In their backyards, people have found drones hovering overhead. Any Kashmiri who espouses the right to self-determination is committing a Thought Crime and is deemed a terrorist. You do have a choice though: either killed, jailed or placed under house arrest.

The Indian media serves the function of the Ministry of Truth in the novel. It is an instrument of Indian occupation, whipping up Islamophobia, fake news and the demonisation of Kashmiris.

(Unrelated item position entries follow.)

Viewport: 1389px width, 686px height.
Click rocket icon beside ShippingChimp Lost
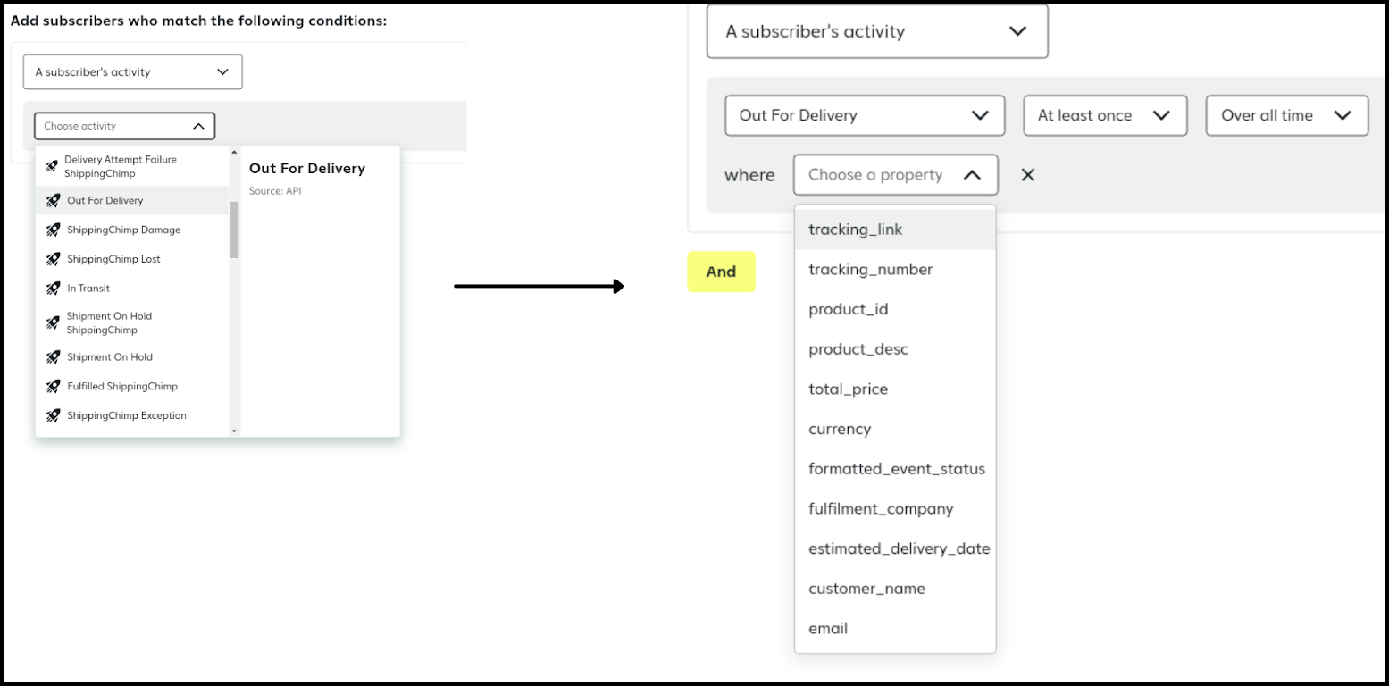53,259

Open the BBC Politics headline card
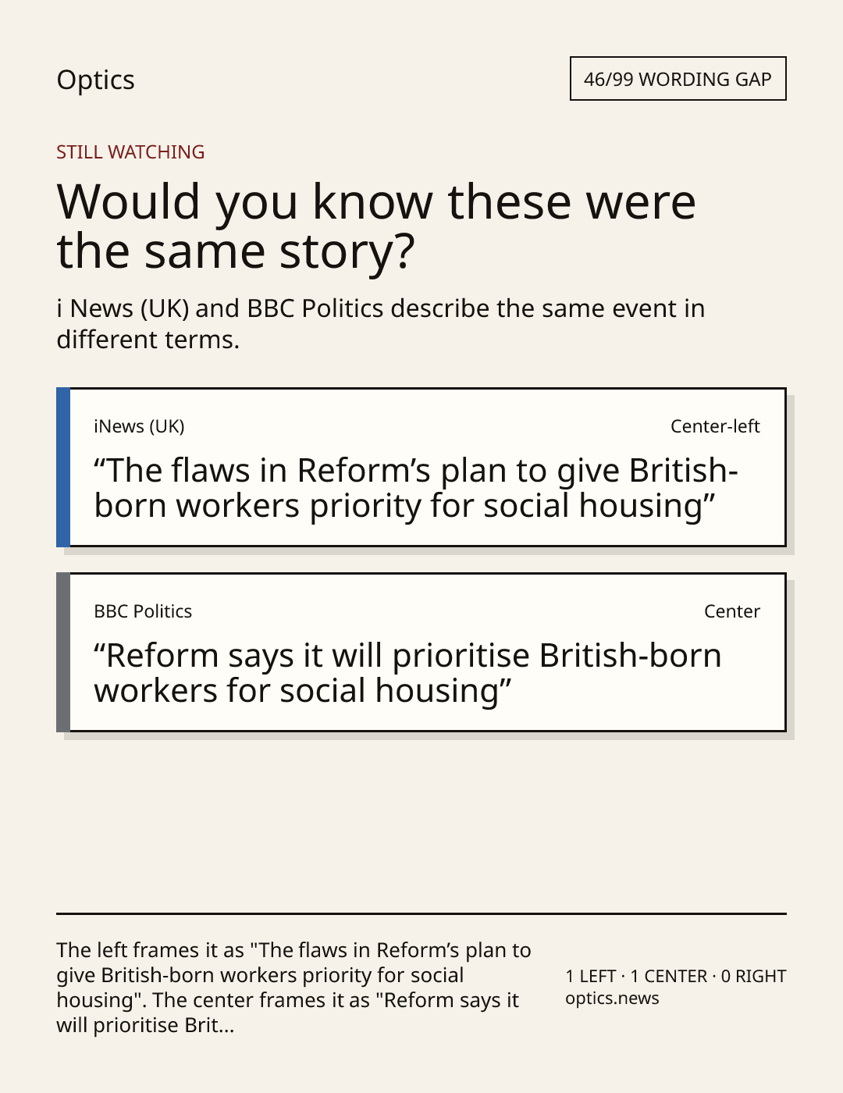click(421, 652)
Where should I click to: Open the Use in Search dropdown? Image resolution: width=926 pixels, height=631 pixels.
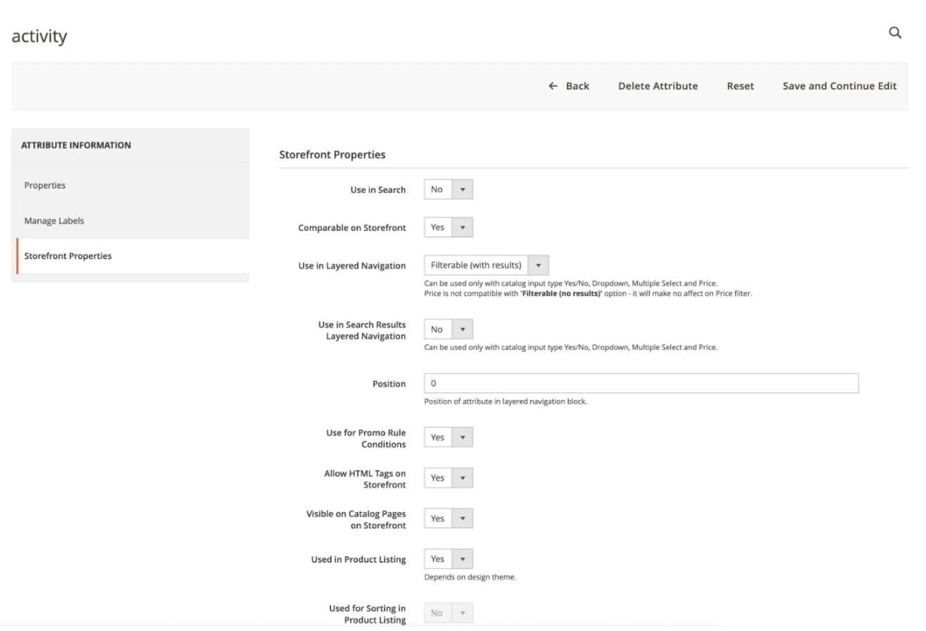pyautogui.click(x=448, y=189)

On social media, a majority of Indians are celebrating our pain. Even the leftists are busy justifying the persecution. I wrote a tweet highlighting my mother’s illness, denial of basic medical facilities to her and her prolonged detention in solitary confinement and nearly every Indian responded saying that they await her death. Some went so far as to say she should be hanged publicly without any delays. The antipathy is unprecedented.


My mother used to call me from prison once a month. The call would last for around five minutes. She is not allowed to call anymore. So, I wrote a letter to her a week ago, but it never got to her. I found out that India has shut postal services in Kashmir too.

Now, I search for her name online to see if there is some news about my mother. The last time we talked was a few months ago; her voice sounded weak. I asked her about it, but she kept on telling me to look after myself and not to lose hope. She asked about my father’s health. I told her that he was fine.

The reality though was that though I was outside, I knew as little as she did. At the end of the call, as soon as she said goodbye, I heard her cough heavily. I realised that she was stifling the cough throughout the call. She tries to be my rock while she's caged herself. When it comes to bravery, the mothers in Kashmir surpass all.

Three years ago, I had to attend a parent-teacher meeting alone as both my parents were in prison at the time. The next day, filled with resentment, I went to meet them.

"Why can’t we have a normal life!" I shouted at them.

My father, with an air of calmness, told me that our life was as normal as it could get. I thought he was indifferent. I left the meeting room, furious. But growing up in a conflict zone, one understands that slavery is abnormal and inimical to human nature. Resistance is normal. Living happily without freedom is abnormal. Being imprisoned for standing up to slavery is normal.

To exist under an occupation that is designed to break us is a revolutionary act. Surviving this siege, that was designed to strike terror into all us, feels like a victory.